TASK OBJECTIVE —
Repeat word for word only the part of the material from the line containing "You are a GUI" down to the line containing "(x=184, y=470)", with both of those lines included.

RECORDS FOR THIS TASK —

- - -

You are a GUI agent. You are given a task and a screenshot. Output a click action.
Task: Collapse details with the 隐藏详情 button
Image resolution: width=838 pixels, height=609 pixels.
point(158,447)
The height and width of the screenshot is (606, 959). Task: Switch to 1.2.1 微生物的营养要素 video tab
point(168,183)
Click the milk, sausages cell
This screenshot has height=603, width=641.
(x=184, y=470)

- - -

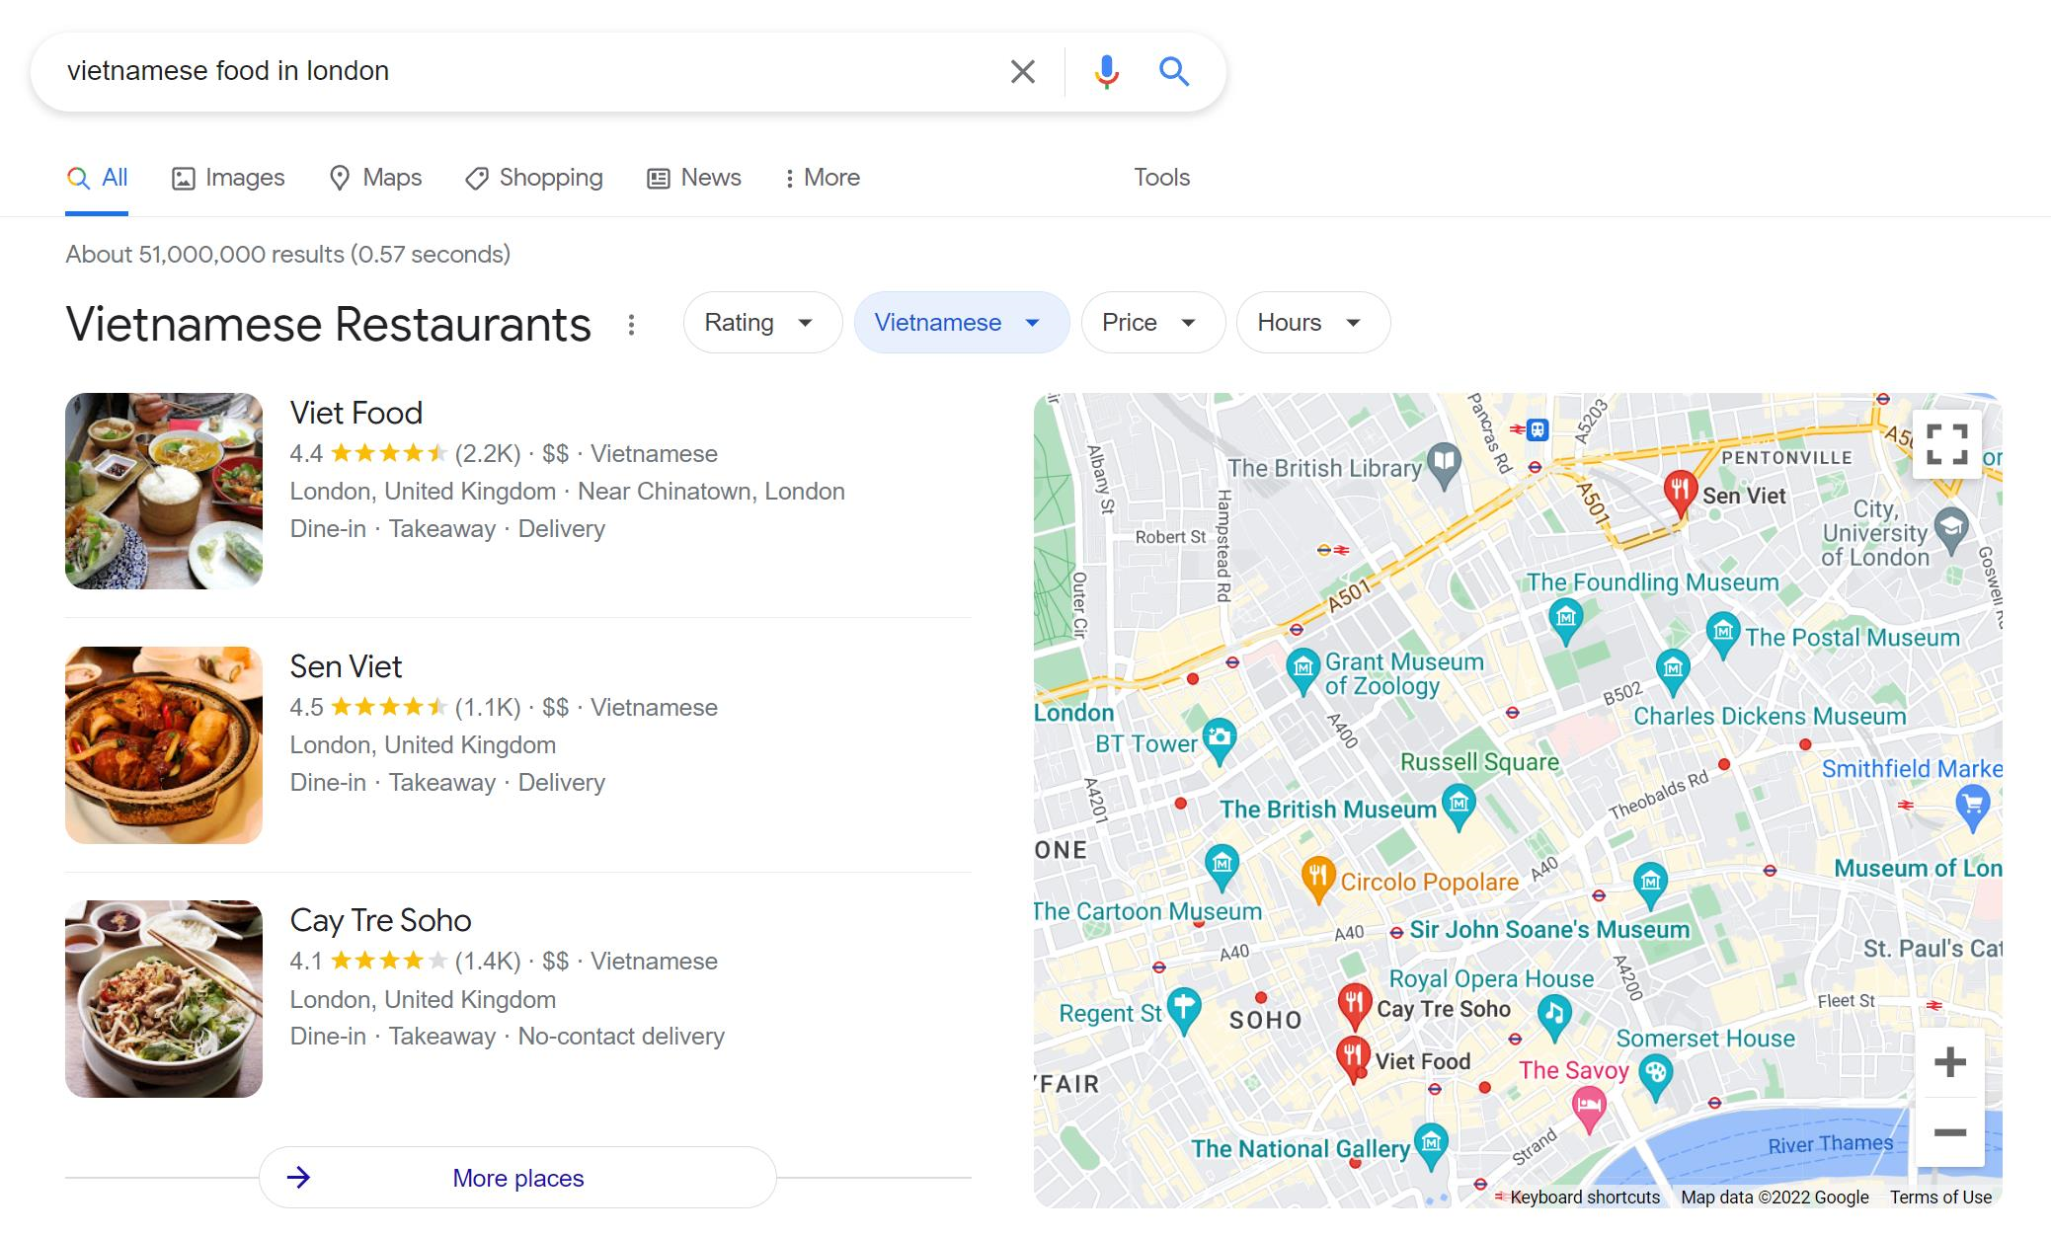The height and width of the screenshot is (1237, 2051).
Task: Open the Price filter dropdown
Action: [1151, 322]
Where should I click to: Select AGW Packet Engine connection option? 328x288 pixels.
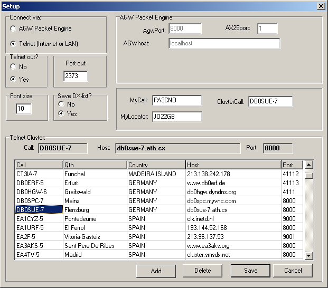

- - -

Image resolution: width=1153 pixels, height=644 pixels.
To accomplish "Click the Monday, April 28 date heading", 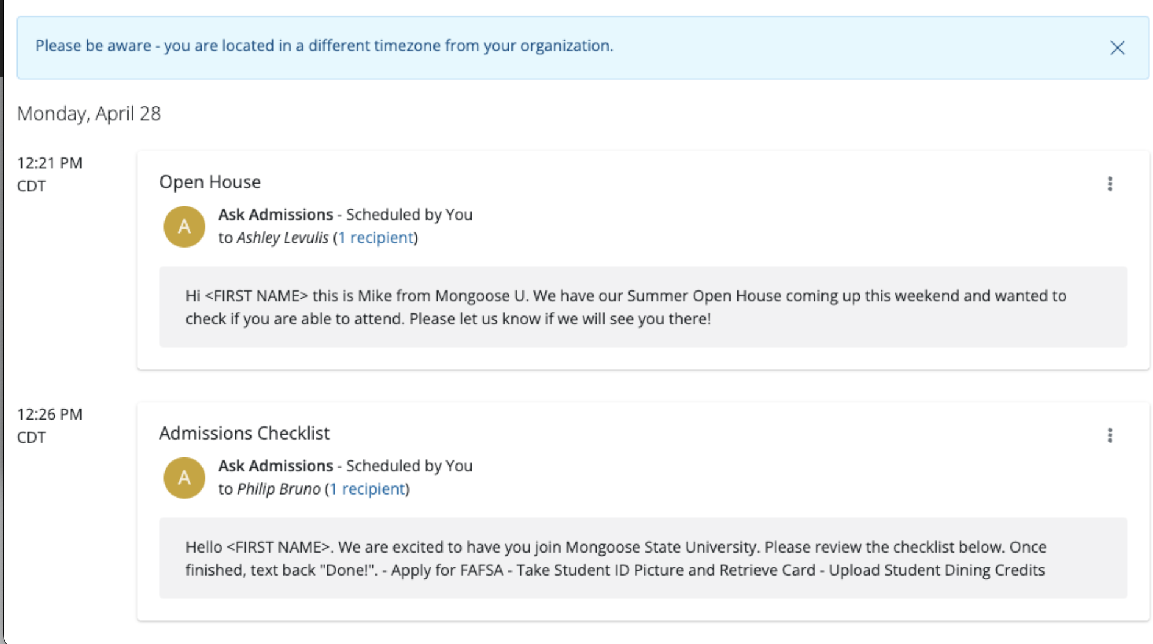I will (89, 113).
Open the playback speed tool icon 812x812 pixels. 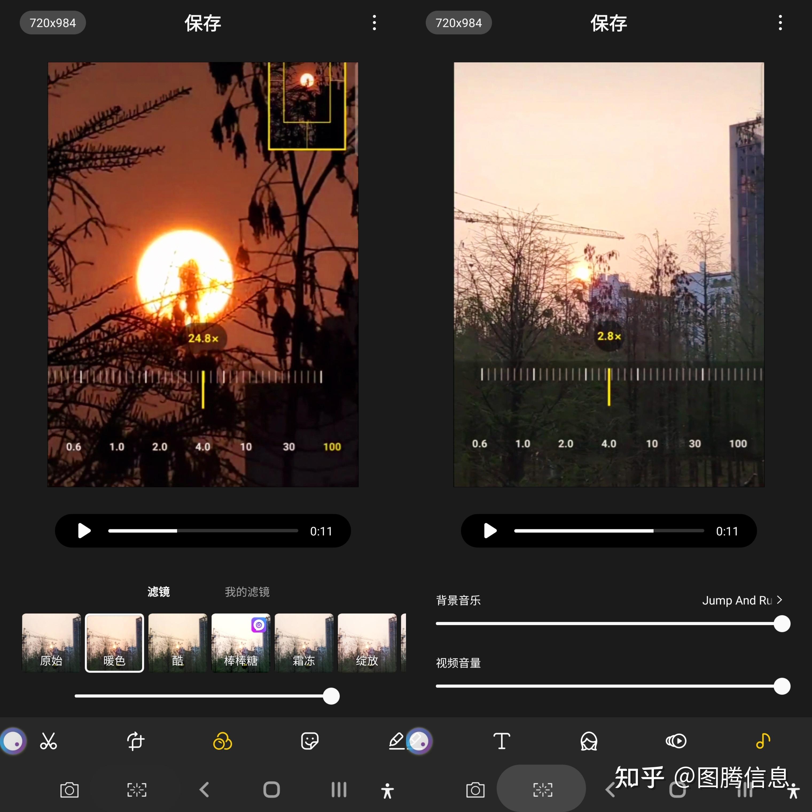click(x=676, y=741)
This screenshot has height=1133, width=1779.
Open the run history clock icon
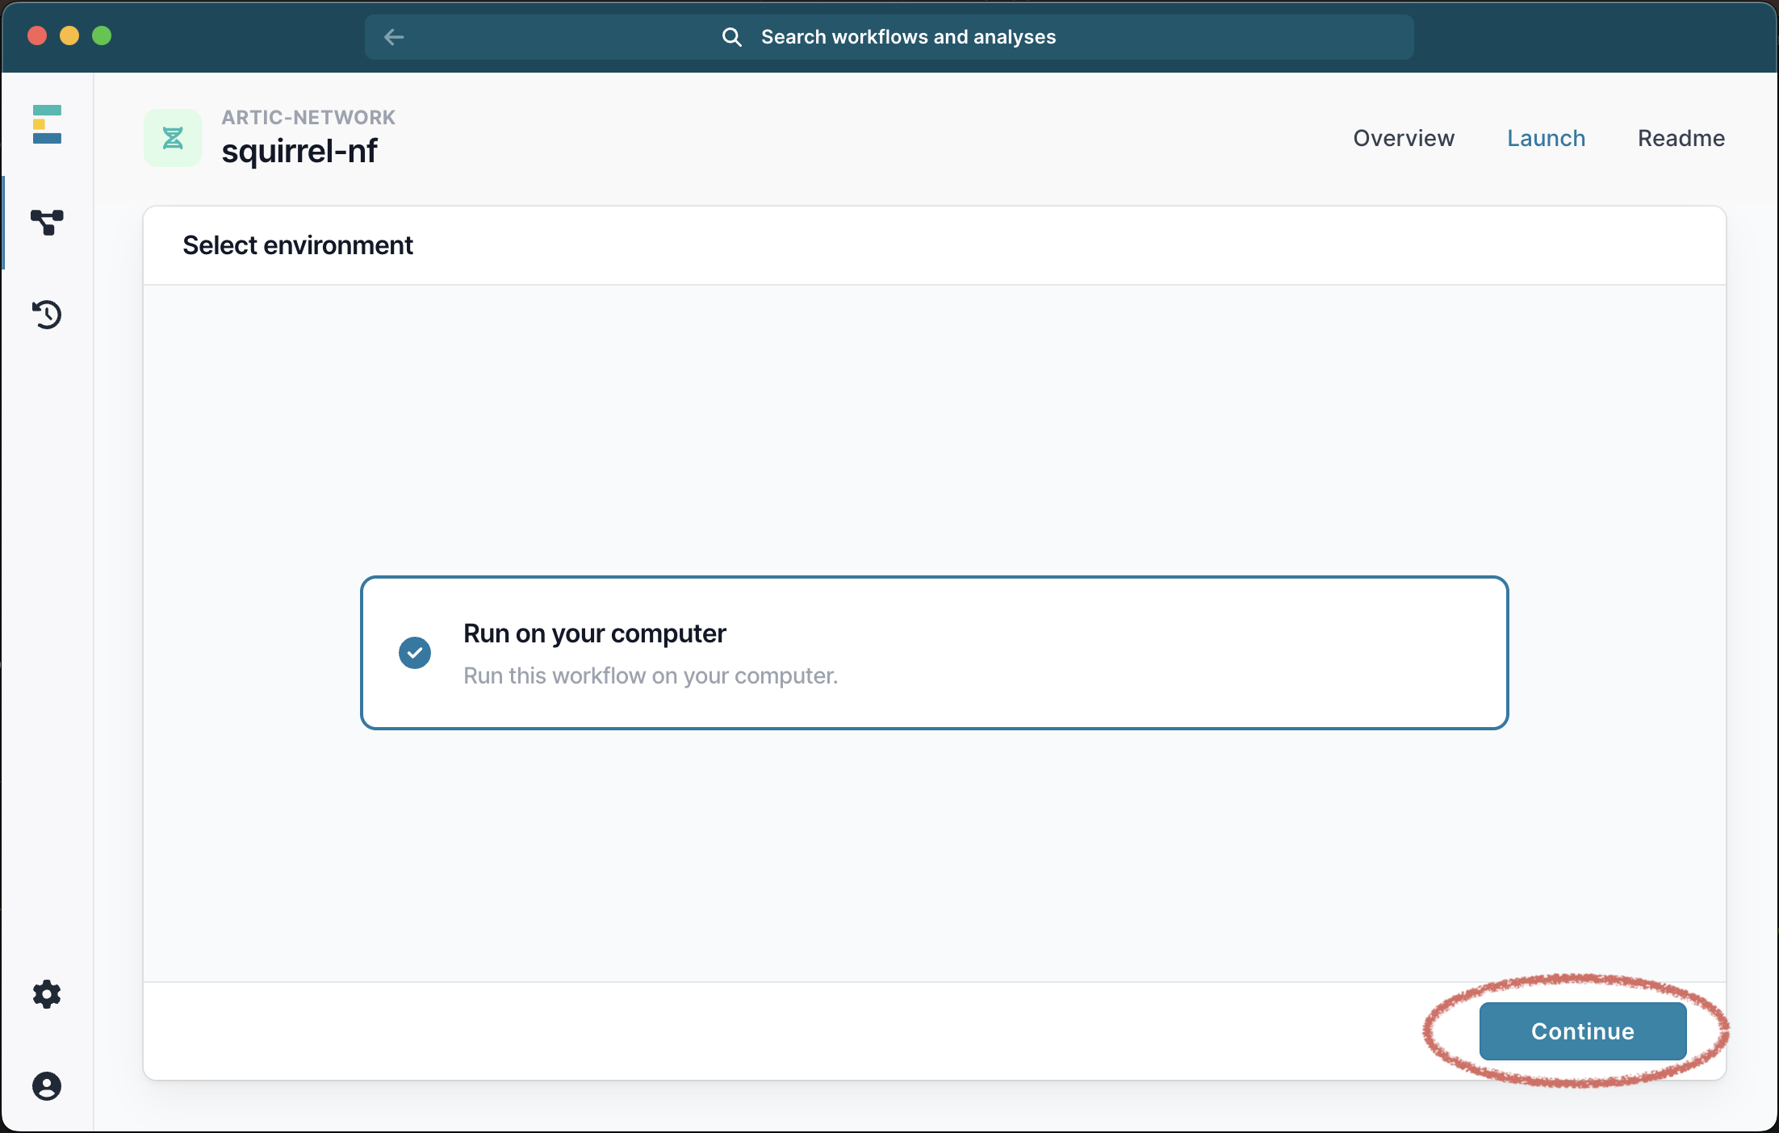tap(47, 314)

- - -

EXERCISE RESPONSE —
You are a GUI agent. You are given a task and a screenshot. Output a click action.
Task: Collapse details with the 隐藏详情 button
Image resolution: width=838 pixels, height=609 pixels.
point(158,447)
The height and width of the screenshot is (606, 959). Task: Switch to 1.2.1 微生物的营养要素 video tab
point(168,183)
Click the milk, sausages cell
This screenshot has height=603, width=641.
(x=184, y=470)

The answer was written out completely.